__TASK__.
In the listing below, locate the lines that hold "badge" and copy them.
________________________________________
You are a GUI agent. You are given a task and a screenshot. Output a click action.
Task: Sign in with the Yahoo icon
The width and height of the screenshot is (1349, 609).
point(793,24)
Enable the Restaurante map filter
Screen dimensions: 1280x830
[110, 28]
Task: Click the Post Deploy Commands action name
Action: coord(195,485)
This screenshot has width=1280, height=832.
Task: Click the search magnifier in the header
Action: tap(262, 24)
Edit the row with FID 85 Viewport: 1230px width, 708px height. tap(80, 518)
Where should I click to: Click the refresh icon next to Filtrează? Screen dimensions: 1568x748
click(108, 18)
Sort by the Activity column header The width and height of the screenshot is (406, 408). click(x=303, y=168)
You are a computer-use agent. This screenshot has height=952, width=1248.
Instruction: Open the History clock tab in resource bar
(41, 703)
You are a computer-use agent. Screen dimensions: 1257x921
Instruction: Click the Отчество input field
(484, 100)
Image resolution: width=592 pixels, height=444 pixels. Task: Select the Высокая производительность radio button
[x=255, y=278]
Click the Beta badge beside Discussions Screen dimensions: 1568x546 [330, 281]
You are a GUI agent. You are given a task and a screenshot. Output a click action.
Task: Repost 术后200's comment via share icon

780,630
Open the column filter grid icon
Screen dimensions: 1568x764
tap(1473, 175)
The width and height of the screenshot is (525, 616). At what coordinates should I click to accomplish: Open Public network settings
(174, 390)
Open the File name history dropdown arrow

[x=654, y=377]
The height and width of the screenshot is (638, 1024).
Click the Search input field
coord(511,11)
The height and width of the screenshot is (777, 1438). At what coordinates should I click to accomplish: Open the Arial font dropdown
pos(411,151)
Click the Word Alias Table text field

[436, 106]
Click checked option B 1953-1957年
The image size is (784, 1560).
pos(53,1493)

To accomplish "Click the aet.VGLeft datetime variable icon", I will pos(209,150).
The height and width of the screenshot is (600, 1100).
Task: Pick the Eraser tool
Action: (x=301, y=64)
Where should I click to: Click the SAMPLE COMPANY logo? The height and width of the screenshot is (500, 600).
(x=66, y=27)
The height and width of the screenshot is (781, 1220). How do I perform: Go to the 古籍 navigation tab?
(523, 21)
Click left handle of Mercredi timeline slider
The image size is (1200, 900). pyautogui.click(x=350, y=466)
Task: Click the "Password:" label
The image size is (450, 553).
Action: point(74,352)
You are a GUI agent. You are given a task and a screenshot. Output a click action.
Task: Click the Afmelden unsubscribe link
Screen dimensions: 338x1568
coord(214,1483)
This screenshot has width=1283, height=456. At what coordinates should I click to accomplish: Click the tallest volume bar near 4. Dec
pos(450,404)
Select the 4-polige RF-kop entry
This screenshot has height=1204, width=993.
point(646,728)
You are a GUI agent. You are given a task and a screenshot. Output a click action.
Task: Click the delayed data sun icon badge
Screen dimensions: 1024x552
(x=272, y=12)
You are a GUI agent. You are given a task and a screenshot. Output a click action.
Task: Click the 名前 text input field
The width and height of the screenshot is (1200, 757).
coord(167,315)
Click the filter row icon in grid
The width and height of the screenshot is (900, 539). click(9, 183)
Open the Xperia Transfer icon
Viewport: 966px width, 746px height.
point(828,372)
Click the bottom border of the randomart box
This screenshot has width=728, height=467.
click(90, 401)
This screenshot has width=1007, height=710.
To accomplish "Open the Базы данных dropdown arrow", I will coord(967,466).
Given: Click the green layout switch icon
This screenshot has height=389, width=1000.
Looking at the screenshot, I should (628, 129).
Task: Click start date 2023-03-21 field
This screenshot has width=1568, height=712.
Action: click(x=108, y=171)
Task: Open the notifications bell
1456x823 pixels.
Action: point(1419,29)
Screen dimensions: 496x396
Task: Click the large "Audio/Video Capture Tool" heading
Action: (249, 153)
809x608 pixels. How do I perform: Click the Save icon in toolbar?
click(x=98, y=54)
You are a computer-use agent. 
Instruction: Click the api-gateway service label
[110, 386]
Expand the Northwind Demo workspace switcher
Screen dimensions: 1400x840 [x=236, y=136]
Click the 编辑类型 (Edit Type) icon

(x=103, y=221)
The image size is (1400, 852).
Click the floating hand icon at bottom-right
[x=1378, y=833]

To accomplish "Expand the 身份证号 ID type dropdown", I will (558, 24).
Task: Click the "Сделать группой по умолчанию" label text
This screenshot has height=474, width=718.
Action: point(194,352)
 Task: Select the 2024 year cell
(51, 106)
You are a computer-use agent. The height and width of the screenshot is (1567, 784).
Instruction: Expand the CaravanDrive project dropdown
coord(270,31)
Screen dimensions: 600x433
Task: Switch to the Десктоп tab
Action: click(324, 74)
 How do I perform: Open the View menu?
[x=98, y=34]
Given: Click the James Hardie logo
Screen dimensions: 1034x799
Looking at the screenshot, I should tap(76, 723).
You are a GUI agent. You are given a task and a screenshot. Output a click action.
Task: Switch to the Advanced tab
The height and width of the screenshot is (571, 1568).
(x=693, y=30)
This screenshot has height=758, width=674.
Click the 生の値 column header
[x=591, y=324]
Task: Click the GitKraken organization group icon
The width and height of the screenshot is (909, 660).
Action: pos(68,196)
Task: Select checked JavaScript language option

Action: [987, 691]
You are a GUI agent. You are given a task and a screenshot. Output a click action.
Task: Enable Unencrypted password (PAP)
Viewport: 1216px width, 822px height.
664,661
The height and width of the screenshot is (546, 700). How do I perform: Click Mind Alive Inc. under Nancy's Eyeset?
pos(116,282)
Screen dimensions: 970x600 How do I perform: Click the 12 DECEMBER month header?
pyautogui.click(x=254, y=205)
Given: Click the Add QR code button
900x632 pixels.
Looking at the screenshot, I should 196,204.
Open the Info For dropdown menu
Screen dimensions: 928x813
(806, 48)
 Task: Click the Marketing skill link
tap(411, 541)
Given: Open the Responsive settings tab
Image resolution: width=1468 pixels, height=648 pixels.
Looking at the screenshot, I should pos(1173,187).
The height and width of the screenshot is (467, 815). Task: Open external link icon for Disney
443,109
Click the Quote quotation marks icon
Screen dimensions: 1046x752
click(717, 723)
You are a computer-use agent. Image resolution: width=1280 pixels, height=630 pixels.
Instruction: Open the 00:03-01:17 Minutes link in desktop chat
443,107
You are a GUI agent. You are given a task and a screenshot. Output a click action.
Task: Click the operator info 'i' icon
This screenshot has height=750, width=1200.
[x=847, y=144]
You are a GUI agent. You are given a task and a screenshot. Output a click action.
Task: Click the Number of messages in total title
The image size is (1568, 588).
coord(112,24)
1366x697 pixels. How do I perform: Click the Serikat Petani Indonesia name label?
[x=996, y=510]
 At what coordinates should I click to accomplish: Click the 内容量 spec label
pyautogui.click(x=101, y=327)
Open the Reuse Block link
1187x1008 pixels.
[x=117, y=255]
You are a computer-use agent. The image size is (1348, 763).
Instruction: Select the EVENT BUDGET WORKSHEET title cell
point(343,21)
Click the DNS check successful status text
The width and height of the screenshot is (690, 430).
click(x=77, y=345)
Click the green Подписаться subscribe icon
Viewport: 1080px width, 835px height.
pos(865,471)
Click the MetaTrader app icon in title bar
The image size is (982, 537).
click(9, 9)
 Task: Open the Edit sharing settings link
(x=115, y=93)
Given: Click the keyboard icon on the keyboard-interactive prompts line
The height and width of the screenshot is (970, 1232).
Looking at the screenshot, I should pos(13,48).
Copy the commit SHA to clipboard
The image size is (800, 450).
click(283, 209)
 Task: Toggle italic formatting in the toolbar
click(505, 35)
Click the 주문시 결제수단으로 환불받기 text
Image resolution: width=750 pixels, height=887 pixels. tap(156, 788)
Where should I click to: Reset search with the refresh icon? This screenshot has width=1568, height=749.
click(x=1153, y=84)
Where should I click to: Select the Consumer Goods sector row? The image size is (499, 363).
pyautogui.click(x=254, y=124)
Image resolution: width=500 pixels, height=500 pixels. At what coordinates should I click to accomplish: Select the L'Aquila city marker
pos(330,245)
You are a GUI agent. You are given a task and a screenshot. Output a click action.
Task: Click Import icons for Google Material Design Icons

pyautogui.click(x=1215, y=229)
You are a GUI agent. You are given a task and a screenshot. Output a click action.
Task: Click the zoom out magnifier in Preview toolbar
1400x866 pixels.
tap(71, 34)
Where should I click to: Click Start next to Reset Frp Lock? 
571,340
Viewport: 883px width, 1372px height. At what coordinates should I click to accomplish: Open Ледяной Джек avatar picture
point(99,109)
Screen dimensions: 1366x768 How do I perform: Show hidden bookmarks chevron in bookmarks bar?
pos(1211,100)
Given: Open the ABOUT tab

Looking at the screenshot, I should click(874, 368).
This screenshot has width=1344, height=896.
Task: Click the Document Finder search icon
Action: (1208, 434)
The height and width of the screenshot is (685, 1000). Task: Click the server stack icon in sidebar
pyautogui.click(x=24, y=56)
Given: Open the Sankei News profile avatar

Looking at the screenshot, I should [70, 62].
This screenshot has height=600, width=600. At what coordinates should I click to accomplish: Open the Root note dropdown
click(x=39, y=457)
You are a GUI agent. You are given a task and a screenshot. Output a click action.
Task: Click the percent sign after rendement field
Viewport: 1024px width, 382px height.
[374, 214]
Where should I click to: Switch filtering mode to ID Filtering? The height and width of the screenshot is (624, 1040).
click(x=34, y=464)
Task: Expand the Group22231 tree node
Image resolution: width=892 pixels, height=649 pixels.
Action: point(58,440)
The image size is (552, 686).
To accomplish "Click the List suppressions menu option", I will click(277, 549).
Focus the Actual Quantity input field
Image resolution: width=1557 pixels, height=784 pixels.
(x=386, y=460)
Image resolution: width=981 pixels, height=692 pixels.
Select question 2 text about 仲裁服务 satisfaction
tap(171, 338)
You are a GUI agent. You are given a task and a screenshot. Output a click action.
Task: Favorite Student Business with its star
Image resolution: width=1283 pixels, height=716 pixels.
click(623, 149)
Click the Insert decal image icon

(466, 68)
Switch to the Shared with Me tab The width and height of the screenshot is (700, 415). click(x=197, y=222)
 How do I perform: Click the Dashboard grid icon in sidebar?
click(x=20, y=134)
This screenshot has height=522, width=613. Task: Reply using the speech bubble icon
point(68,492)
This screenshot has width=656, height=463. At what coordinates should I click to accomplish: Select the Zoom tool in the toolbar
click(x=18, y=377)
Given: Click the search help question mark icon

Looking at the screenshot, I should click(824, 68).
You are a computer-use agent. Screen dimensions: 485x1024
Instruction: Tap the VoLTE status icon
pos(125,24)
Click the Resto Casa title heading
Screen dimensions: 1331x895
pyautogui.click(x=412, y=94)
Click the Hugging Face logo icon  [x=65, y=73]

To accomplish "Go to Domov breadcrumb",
________________________________________
__SOLUTION TO THE EXERCISE__.
Click the Beta badge beside Discussions Screen dimensions: 1568x546 [330, 281]
Task: Click the delayed data sun icon badge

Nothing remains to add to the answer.